Material to process >>
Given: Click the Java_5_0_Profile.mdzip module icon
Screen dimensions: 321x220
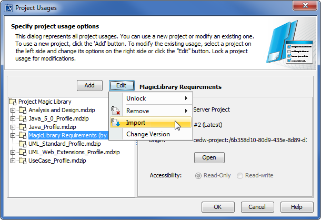Looking at the screenshot, I should 23,118.
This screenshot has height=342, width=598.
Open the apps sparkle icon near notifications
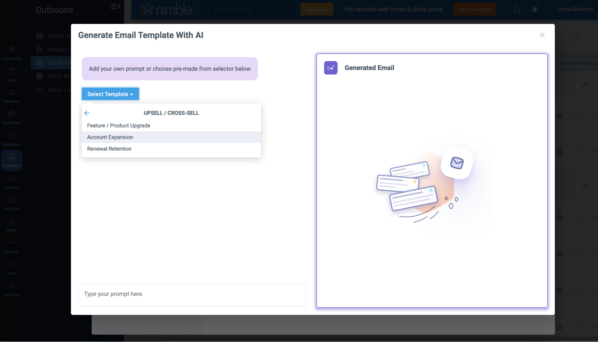517,9
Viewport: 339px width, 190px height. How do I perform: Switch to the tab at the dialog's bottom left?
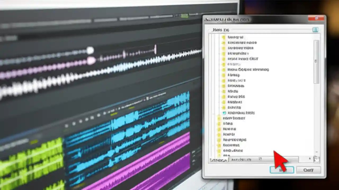tap(218, 159)
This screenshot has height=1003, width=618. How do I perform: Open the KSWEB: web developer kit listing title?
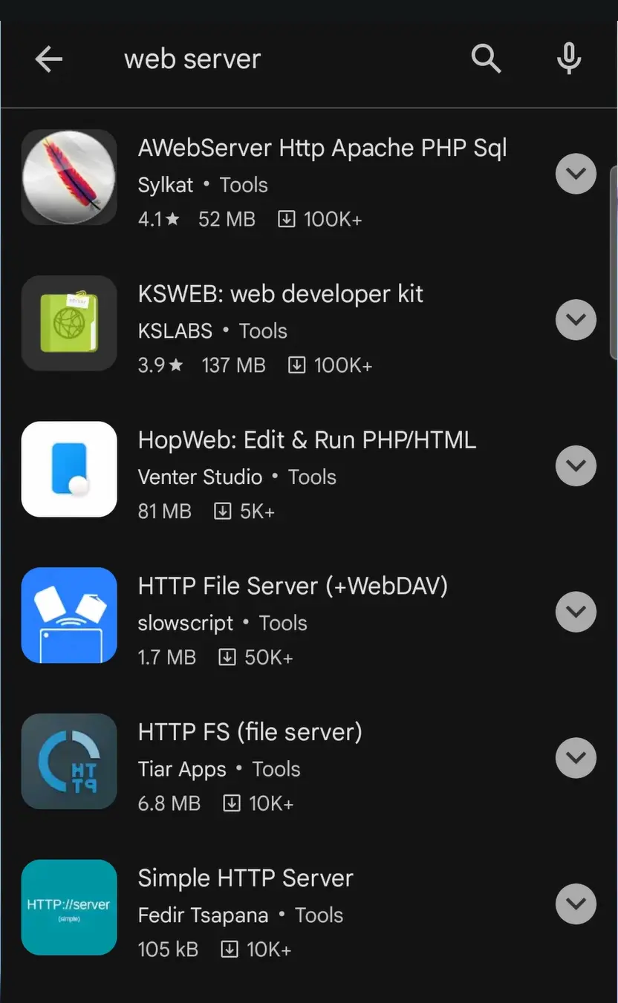[x=281, y=294]
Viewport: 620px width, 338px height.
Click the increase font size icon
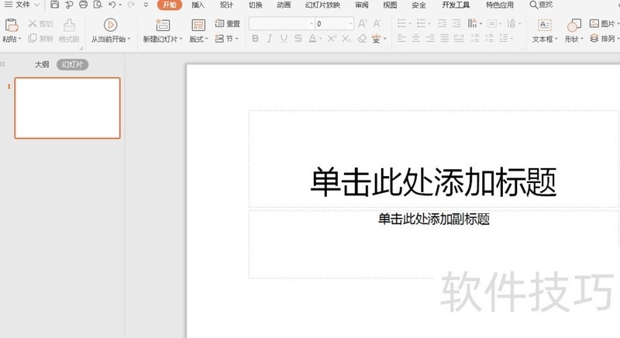[x=362, y=24]
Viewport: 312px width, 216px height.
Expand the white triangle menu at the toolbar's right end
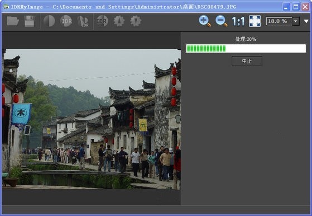(306, 21)
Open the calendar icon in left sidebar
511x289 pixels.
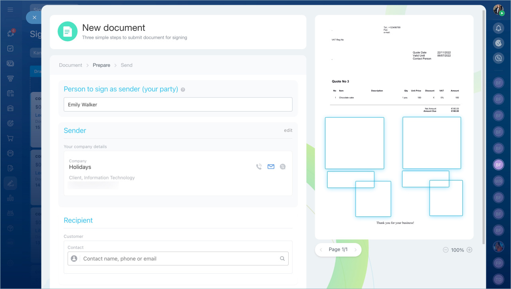pyautogui.click(x=11, y=93)
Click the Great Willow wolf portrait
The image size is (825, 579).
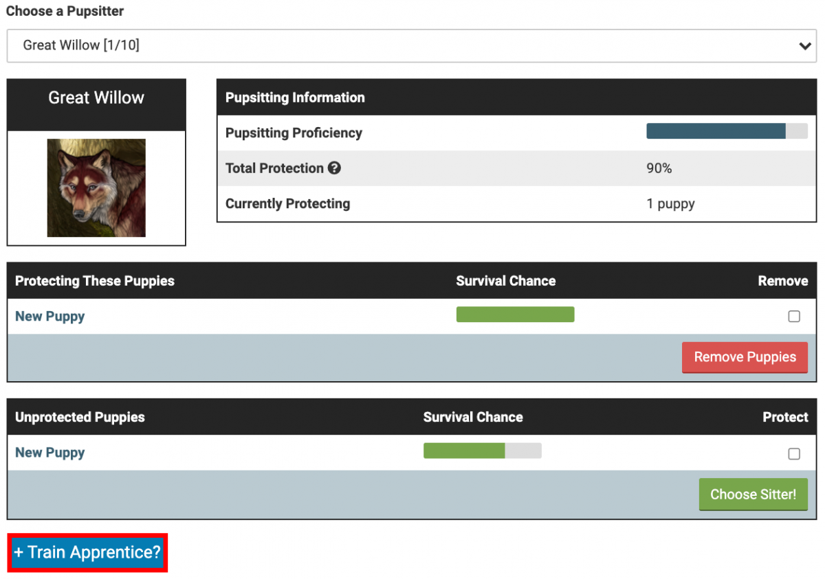96,188
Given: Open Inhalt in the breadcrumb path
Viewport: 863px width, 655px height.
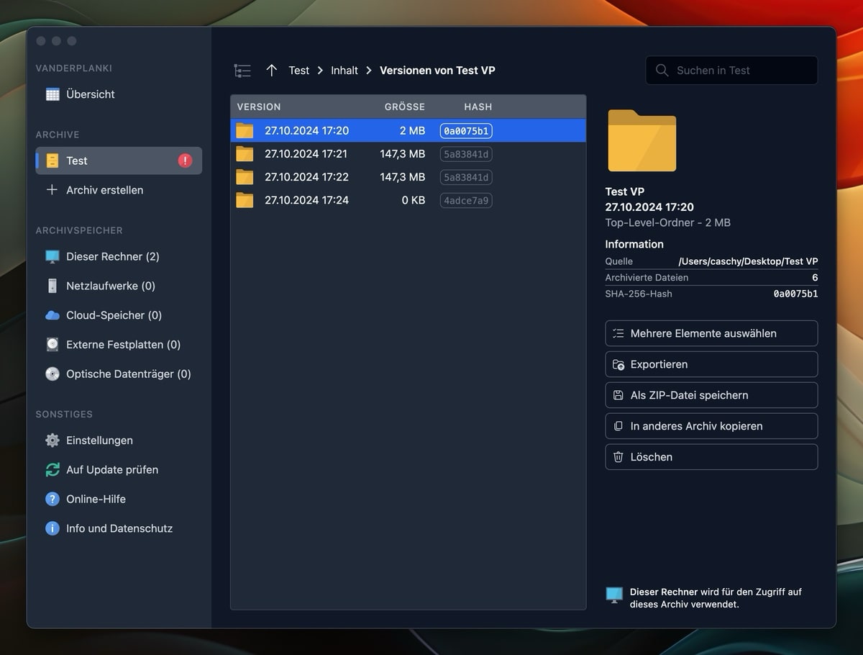Looking at the screenshot, I should (x=344, y=70).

What you need to do >> Reproduce all of the material above word for word, omitting the pictures.

Answer in full >>
Given: Click the Java_5_0_Profile.mdzip module icon
Screen dimensions: 321x220
Looking at the screenshot, I should 23,118.
This screenshot has height=342, width=598.
Open the apps sparkle icon near notifications
517,9
Viewport: 339px width, 190px height. How do I perform: Switch to the tab at the dialog's bottom left?
tap(218, 159)
This screenshot has height=1003, width=618. How do I perform: Open the KSWEB: web developer kit listing title?
[x=281, y=294]
Viewport: 620px width, 338px height.
Click the increase font size icon
[x=362, y=24]
Viewport: 312px width, 216px height.
Expand the white triangle menu at the toolbar's right end
(306, 21)
Open the calendar icon in left sidebar
511x289 pixels.
pyautogui.click(x=11, y=93)
Click the Great Willow wolf portrait
The image size is (825, 579).
96,188
Given: Open Inhalt in the breadcrumb path
Viewport: 863px width, 655px height.
Looking at the screenshot, I should (x=344, y=70).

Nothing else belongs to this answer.